Sadly, experts are starting to feel hopeless about their prospects of staying in front of the game.

We’ve known about [the threat from] botnets for a few years, but we’re only now figuring out how they really work, and I’m afraid we might be two to three years behind in terms of response mechanisms,” said Marcus Sachs, a deputy director in the Computer Science Laboratory of SRI International, in Arlington, Va.

Amazon is having serious issues with spam, as is del.icio.us. Of course one would expect large services to be constantly hammered with spam, but if the largest and best-funded commercial entities on the web can’t keep spam off their public doorsteps, you know things are getting serious out there.

It’s becoming increasingly popular for admins to block entire nations, either at the apache or at the firewall level. I’ve been tempted to do the same myself, but haven’t. Yet.

All of this applies to the interactive aspect of the web as much as it does to email. I deal with it on wikis, discussion boards, blogs, and apache logs (referrer spam). In recent months, I’ve seen them stuffing personal contact forms, and even the public jobs database at the j-school (which is absurd, since no job ever gets published without human review, but that doesn’t stop them from trying). Amidst all the Web 2.0 talk of participatory journalism, the wisdom of crowds, the read/write web, and two-way communication, it’s those very features that are being exploited by spammers and the massive botnets.

Exercise goal: In the passage on botnets and spam, write out everything from "Amazon is having" down to "but haven’t. Yet." again, substituting "router" for "firewall".

Dataset entries
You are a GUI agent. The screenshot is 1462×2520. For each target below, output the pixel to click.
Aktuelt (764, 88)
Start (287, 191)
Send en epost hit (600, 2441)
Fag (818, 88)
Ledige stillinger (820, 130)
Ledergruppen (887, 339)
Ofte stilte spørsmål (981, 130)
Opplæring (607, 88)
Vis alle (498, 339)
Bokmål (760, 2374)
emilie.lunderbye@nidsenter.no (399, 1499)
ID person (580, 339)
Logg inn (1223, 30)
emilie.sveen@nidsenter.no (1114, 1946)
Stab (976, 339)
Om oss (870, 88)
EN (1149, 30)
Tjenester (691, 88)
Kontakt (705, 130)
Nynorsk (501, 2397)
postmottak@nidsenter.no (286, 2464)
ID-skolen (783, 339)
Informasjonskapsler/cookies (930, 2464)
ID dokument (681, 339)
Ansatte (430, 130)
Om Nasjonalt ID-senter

Exercise response:
Amazon is having serious issues with spam, as is del.icio.us. Of course one would expect large services to be constantly hammered with spam, but if the largest and best-funded commercial entities on the web can’t keep spam off their public doorsteps, you know things are getting serious out there.

It’s becoming increasingly popular for admins to block entire nations, either at the apache or at the router level. I’ve been tempted to do the same myself, but haven’t. Yet.